*EXTRACTED INFORMATION*.
--------------------------------------------------
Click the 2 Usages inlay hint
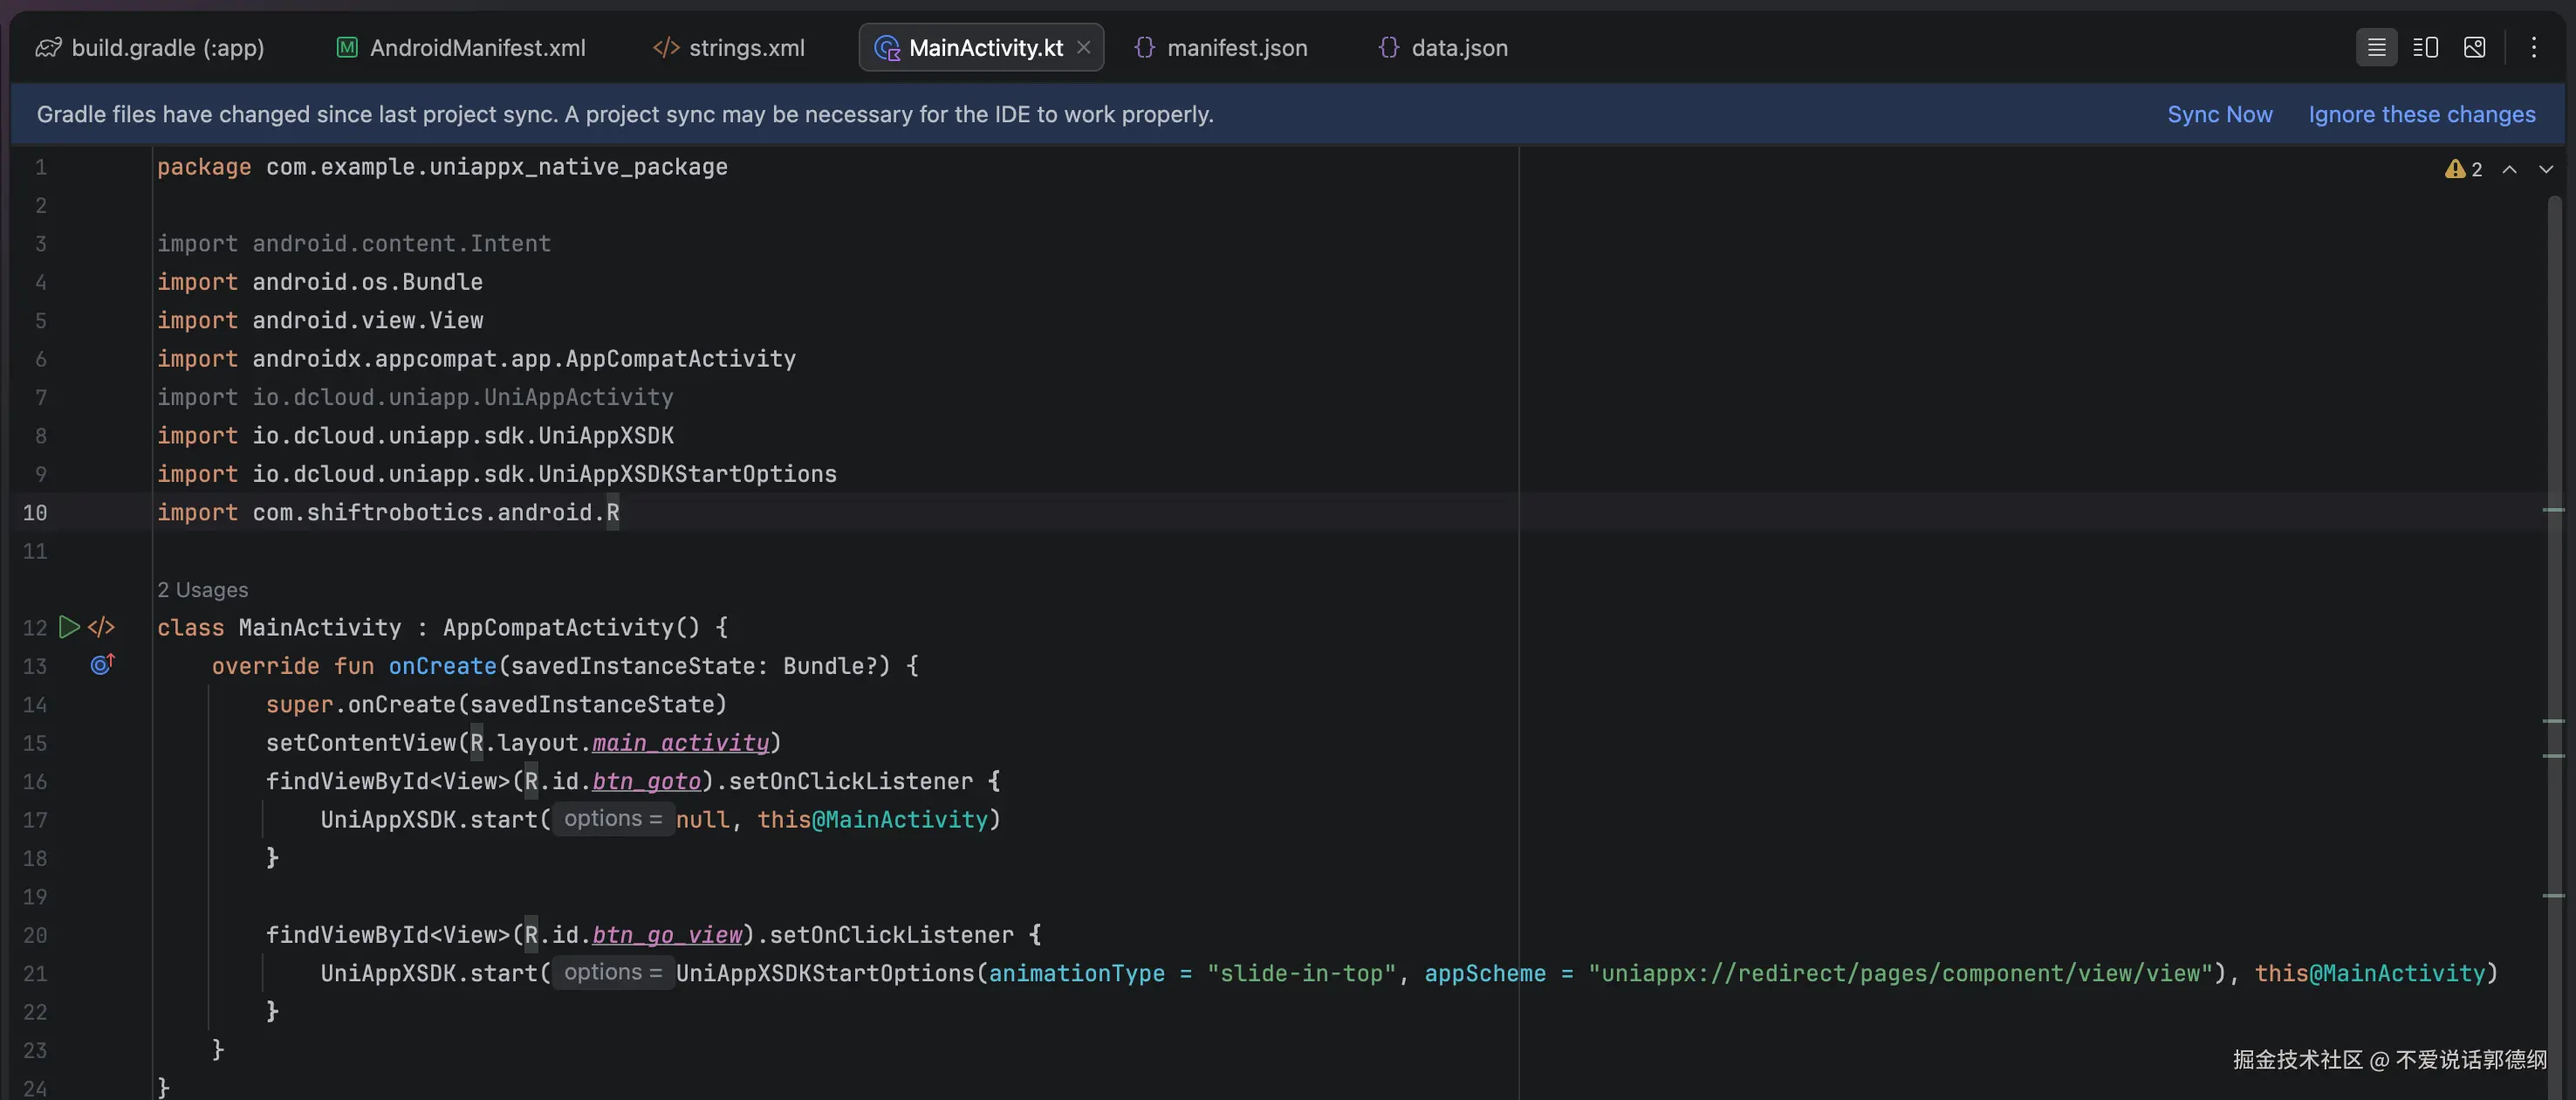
--------------------------------------------------
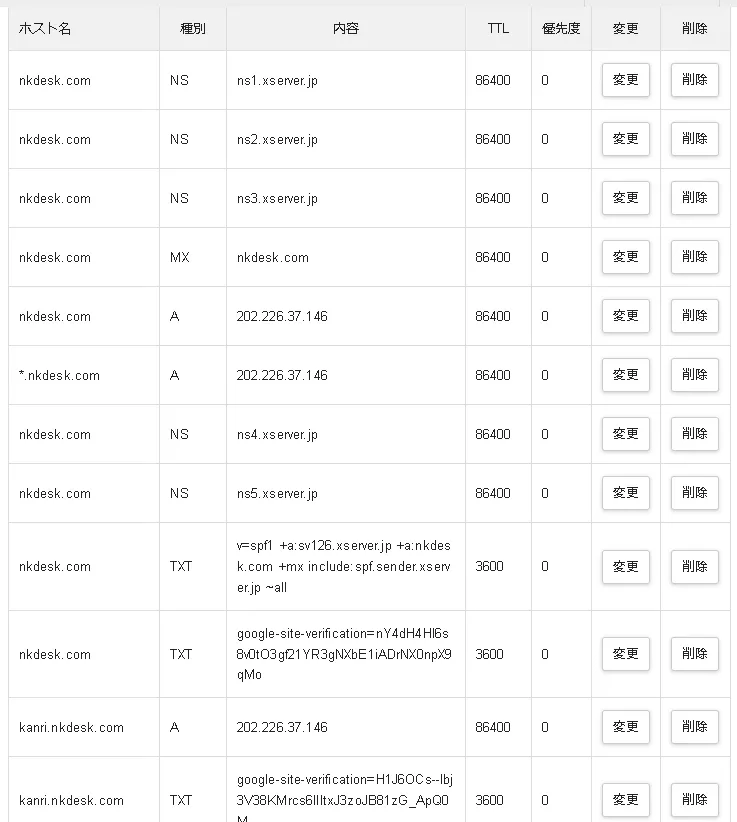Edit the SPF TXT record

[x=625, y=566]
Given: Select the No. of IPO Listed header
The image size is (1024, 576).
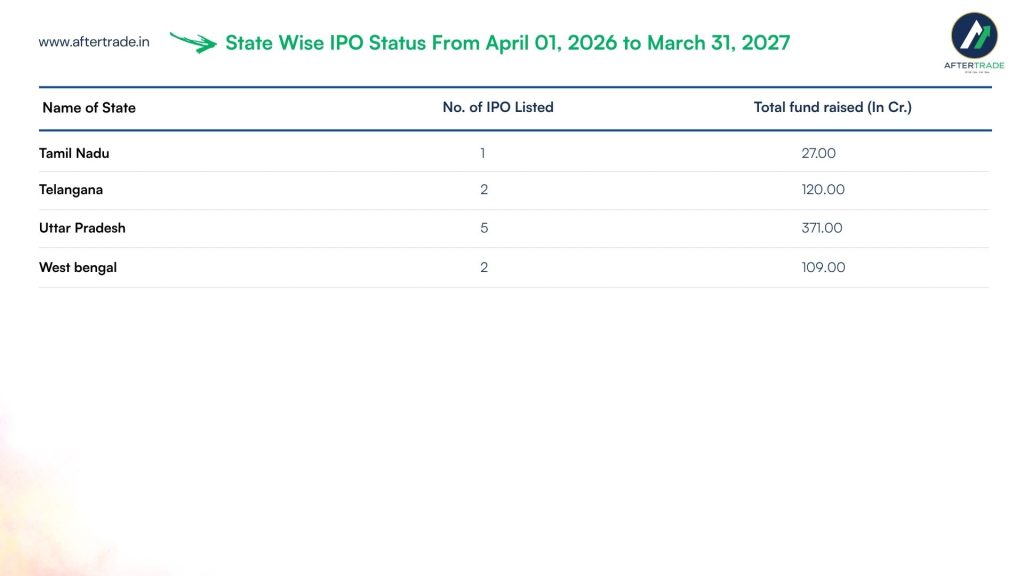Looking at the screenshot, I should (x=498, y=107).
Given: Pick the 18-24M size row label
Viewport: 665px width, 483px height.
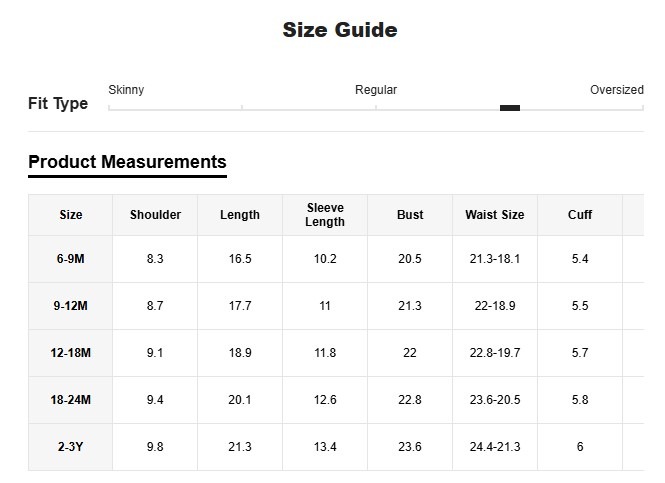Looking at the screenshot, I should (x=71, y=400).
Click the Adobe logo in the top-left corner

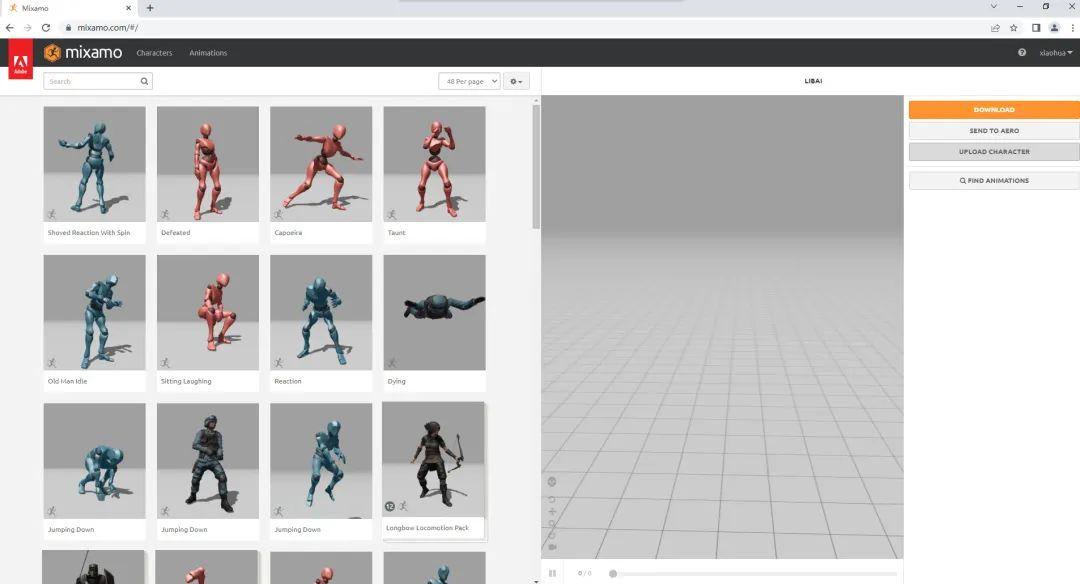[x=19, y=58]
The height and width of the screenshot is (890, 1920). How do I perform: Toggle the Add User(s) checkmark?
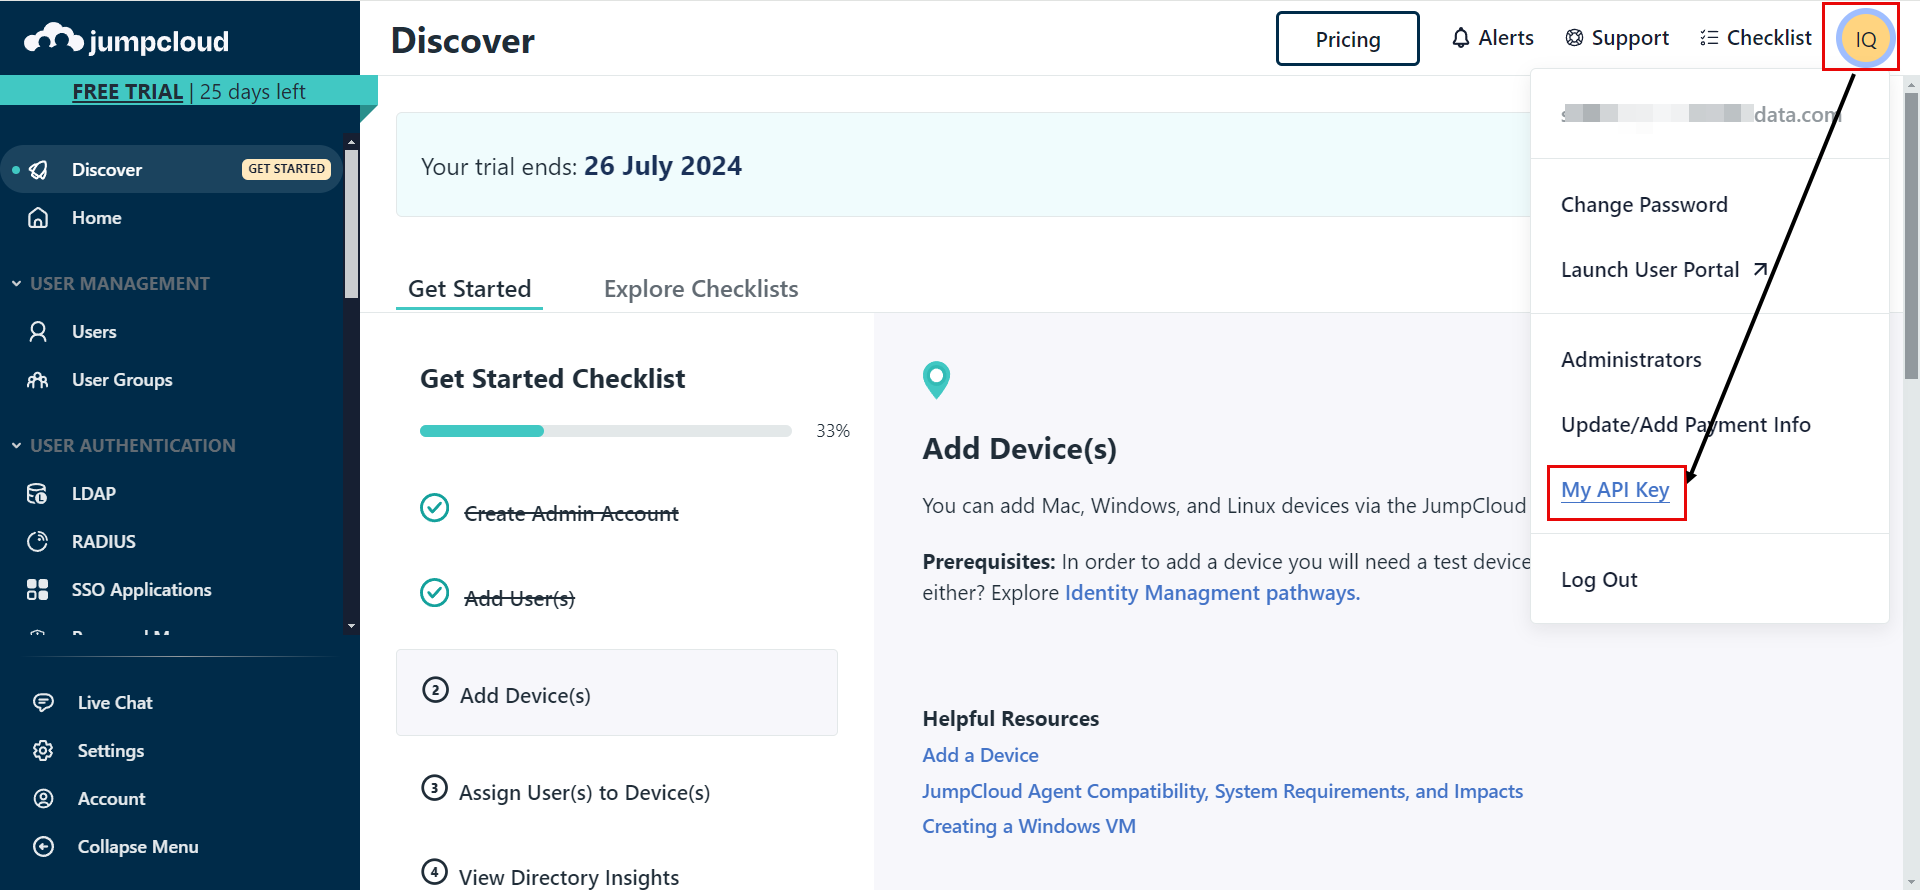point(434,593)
--------------------------------------------------
*WHAT IS REQUIRED*. Repeat the data above word for word, everything from the line with "Given: Pick the 18-24M size row label" down to the line with "point(434,593)", and leave the pictures out.

*ANSWER TO THE EXERCISE*.
Given: Pick the 18-24M size row label
Viewport: 665px width, 483px height.
Looking at the screenshot, I should (x=71, y=400).
Click the Adobe logo in the top-left corner

[x=19, y=58]
The height and width of the screenshot is (890, 1920). How do I perform: Toggle the Add User(s) checkmark?
point(434,593)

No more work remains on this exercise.